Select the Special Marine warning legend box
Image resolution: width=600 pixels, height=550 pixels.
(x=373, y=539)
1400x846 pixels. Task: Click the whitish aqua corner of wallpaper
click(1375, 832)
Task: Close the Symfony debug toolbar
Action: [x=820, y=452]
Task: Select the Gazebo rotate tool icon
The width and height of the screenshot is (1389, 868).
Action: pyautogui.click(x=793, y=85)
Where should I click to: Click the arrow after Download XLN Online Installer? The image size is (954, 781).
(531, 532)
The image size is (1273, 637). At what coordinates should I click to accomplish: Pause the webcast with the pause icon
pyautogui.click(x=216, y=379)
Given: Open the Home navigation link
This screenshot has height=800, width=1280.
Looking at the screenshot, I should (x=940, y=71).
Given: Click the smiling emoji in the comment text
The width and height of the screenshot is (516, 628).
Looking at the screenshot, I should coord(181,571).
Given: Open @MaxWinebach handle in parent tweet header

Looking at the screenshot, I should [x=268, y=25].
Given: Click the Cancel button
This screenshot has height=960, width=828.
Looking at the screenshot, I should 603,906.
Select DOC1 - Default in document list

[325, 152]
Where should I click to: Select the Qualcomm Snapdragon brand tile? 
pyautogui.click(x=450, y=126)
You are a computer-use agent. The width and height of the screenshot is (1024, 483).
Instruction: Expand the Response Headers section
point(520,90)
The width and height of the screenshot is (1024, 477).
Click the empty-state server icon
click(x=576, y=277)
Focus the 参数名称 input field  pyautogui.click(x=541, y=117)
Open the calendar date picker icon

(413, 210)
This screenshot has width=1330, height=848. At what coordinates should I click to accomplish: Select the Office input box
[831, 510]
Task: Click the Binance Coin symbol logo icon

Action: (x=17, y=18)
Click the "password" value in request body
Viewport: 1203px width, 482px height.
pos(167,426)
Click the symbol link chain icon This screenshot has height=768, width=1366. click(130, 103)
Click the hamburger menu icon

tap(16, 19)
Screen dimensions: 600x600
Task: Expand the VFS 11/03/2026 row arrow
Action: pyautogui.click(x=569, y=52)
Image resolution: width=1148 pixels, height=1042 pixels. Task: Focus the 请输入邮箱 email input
************
● **Task prompt**
Copy every line from the material in which the word "Focus" can be found.

● **Answer box**
Focus the 参数名称 input field  pyautogui.click(x=541, y=117)
Image resolution: width=1148 pixels, height=1042 pixels. Task: Focus the 请输入邮箱 email input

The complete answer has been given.